**AIM OF THE TASK**
Each entry below needs to be transcribed verbatim; the images should not appear.

**DATA**

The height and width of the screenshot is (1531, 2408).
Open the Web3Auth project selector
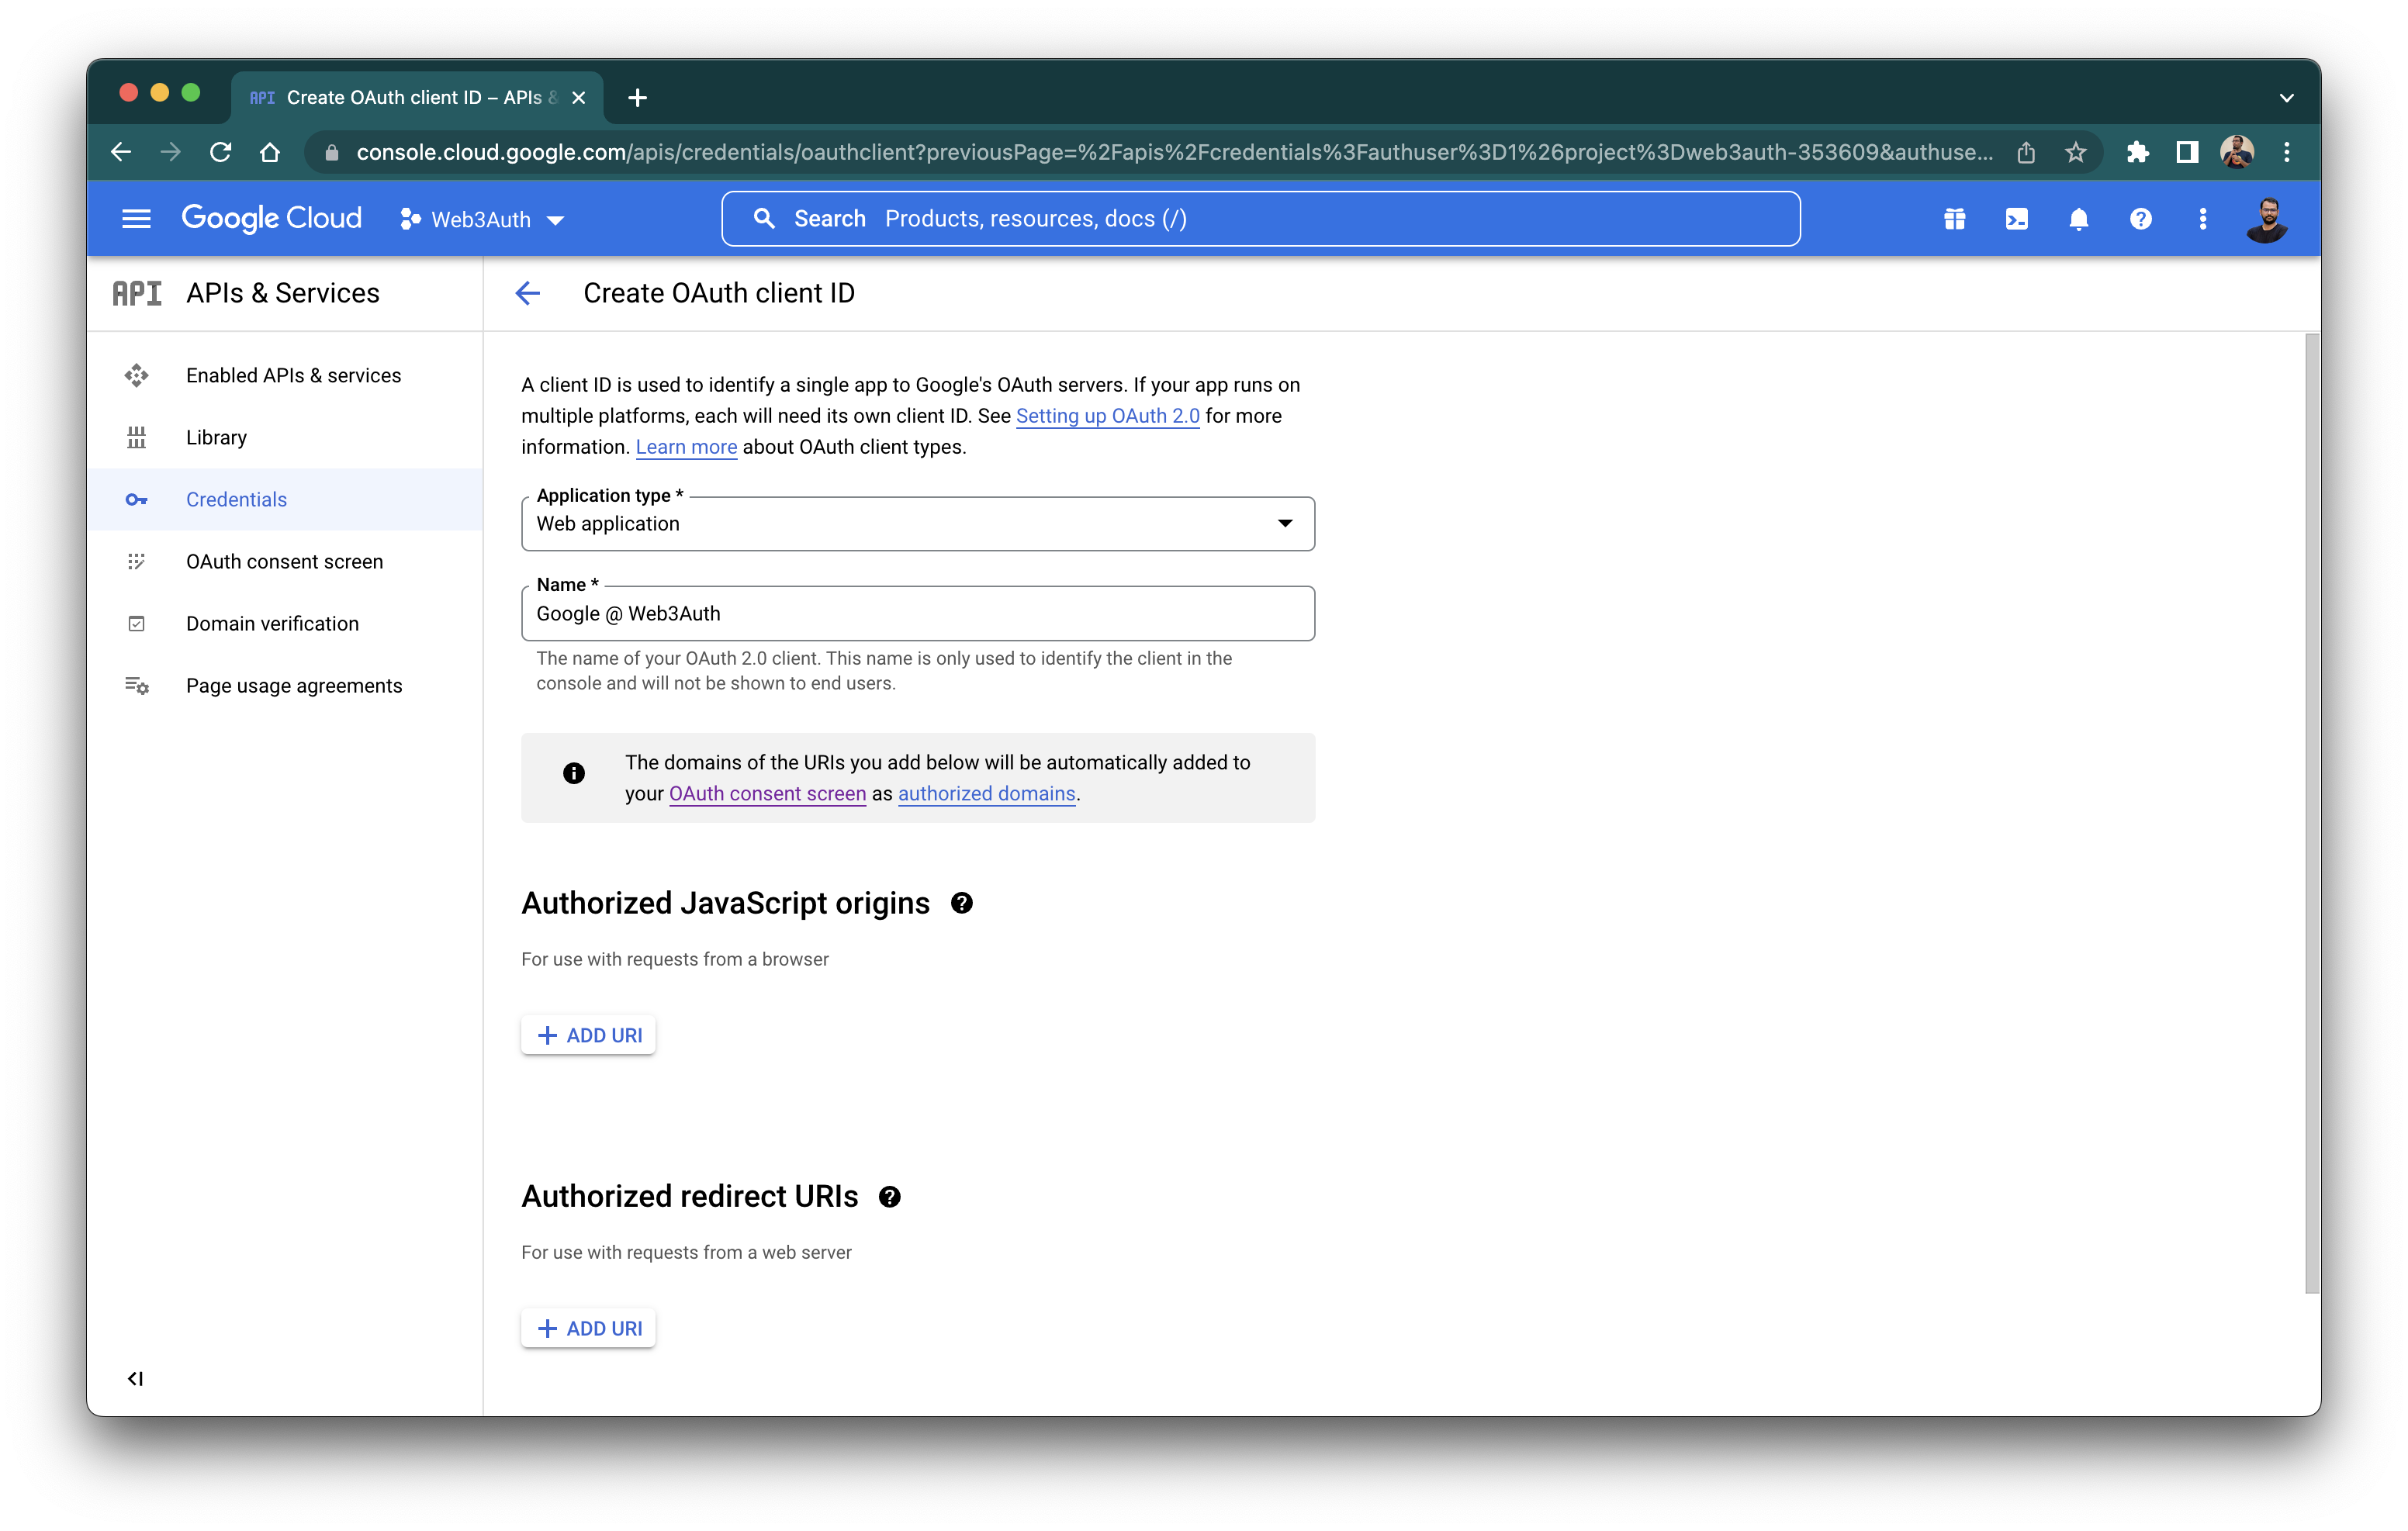tap(482, 219)
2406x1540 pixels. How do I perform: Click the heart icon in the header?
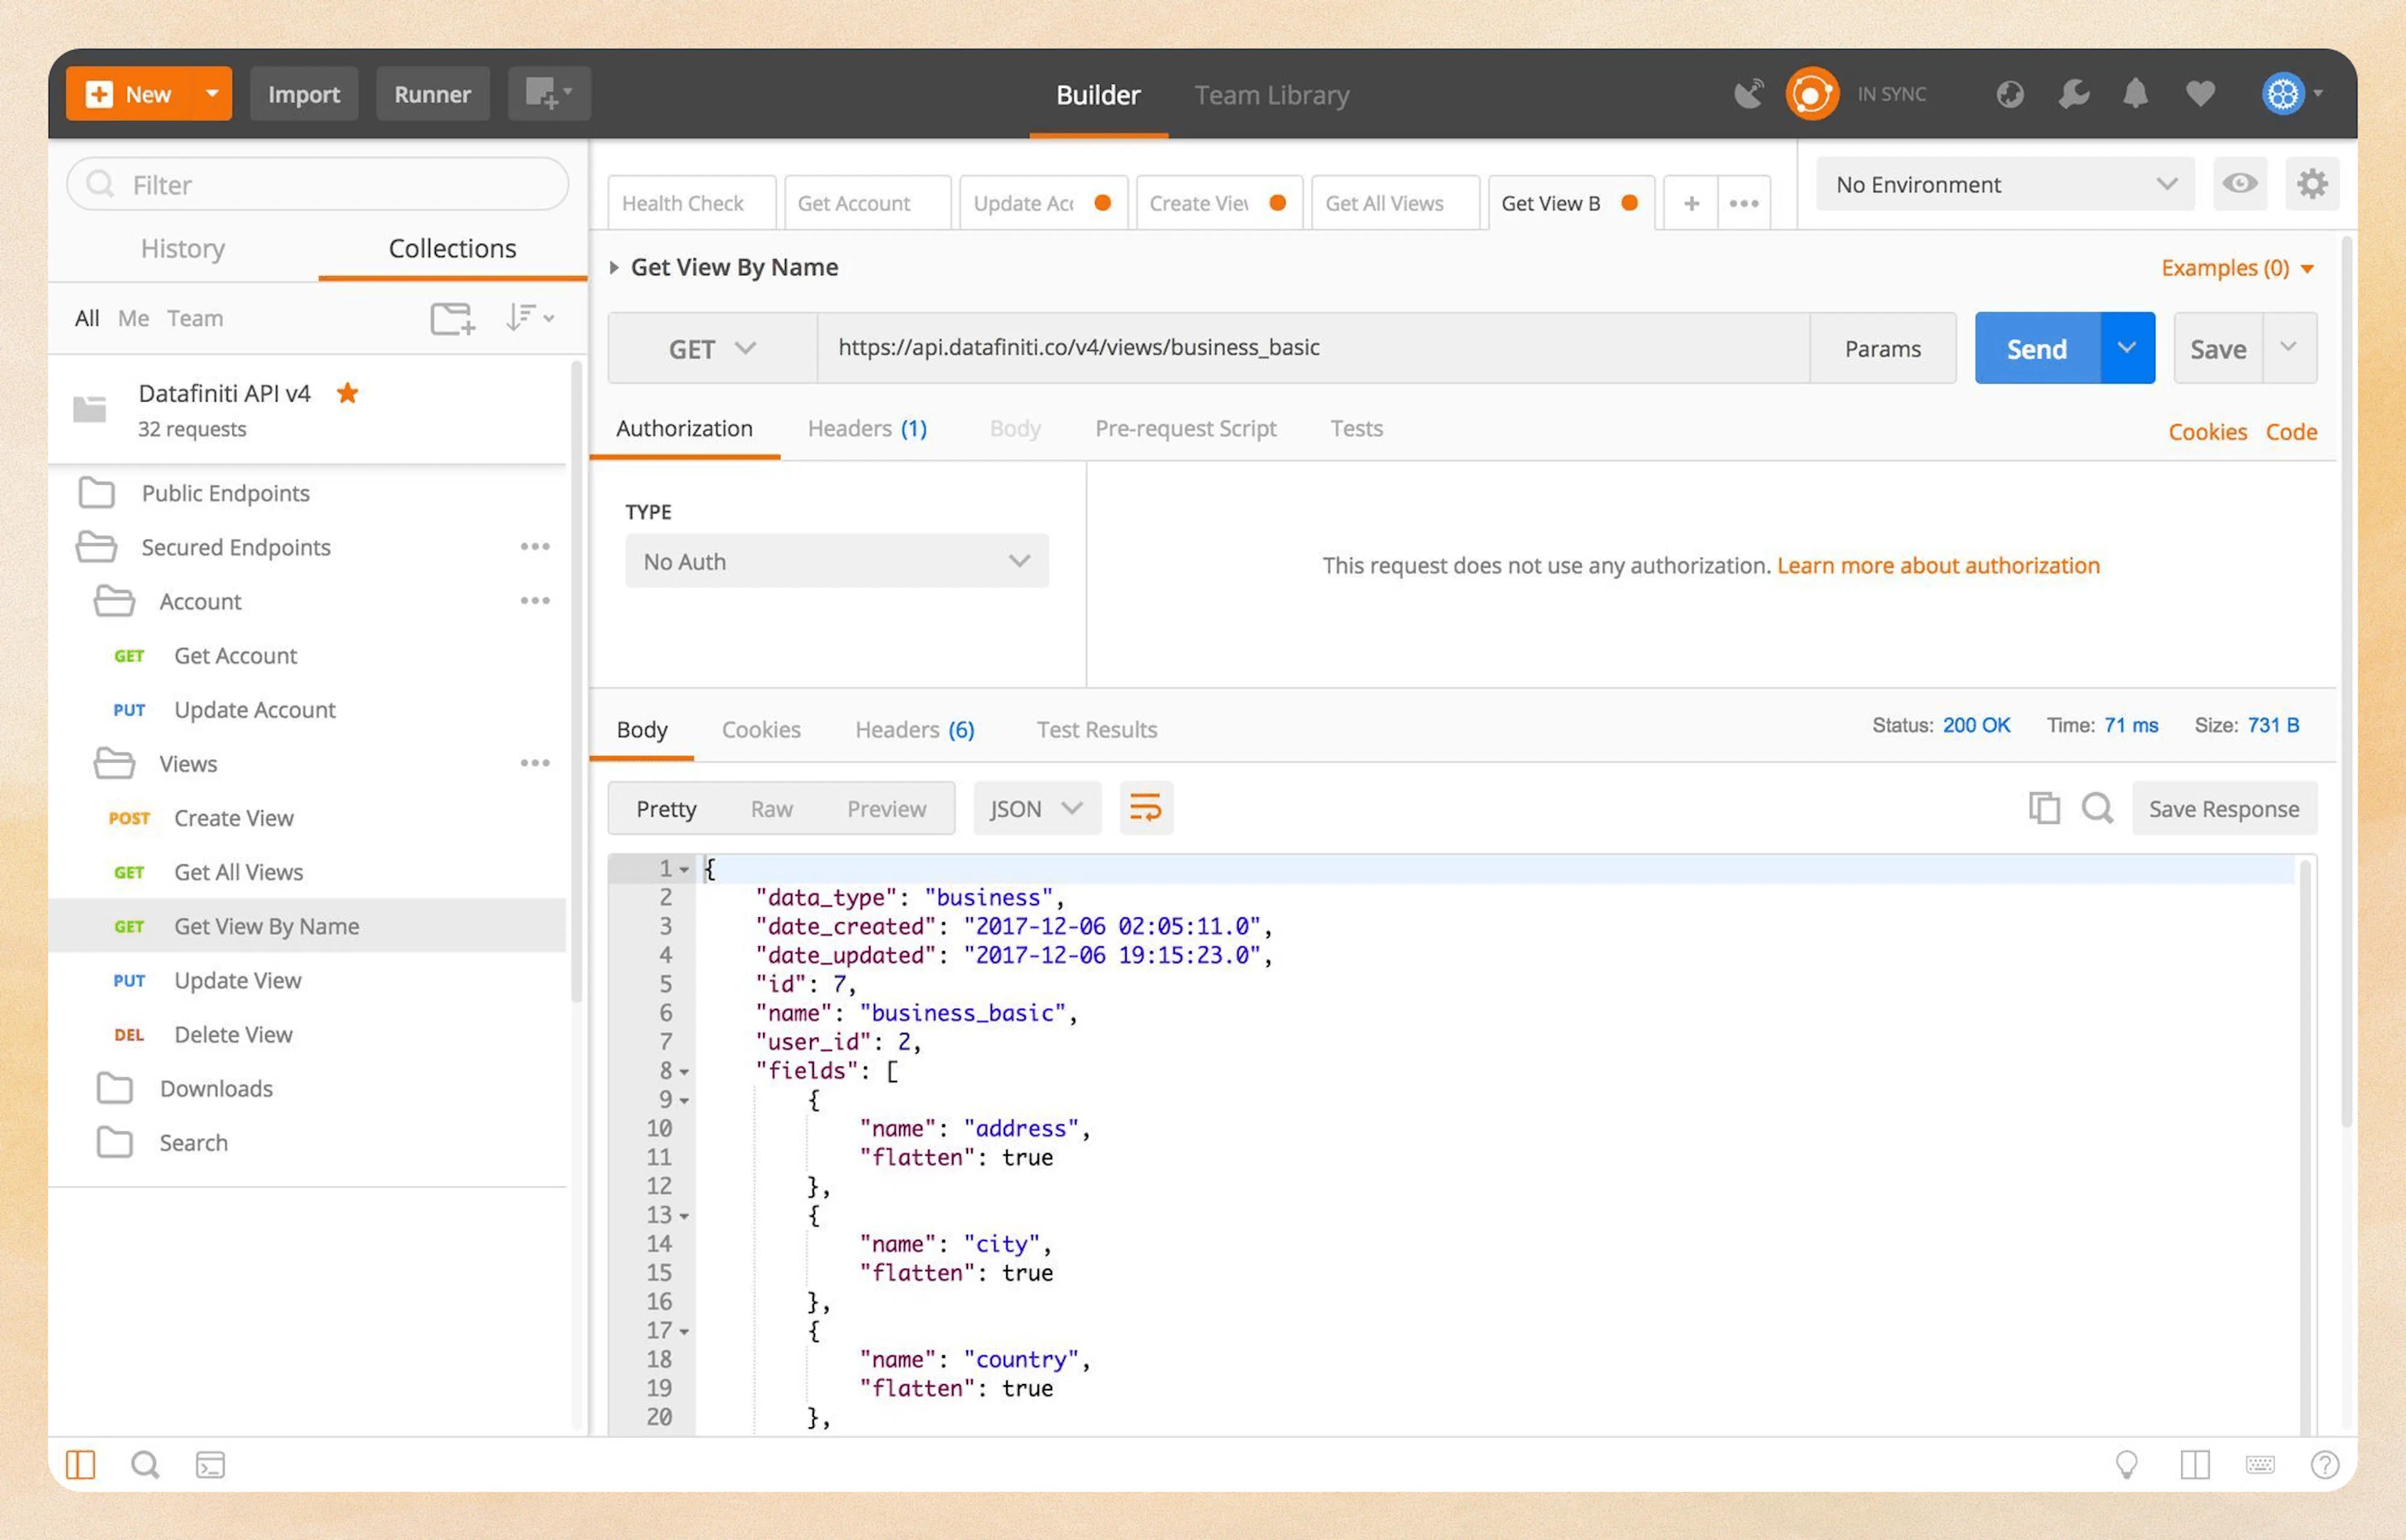coord(2199,93)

**WRITTEN SOLUTION**
The height and width of the screenshot is (1531, 2408).
Open the Web3Auth project selector
tap(482, 219)
2406x1540 pixels. How do I perform: Click the heart icon in the header?
coord(2199,93)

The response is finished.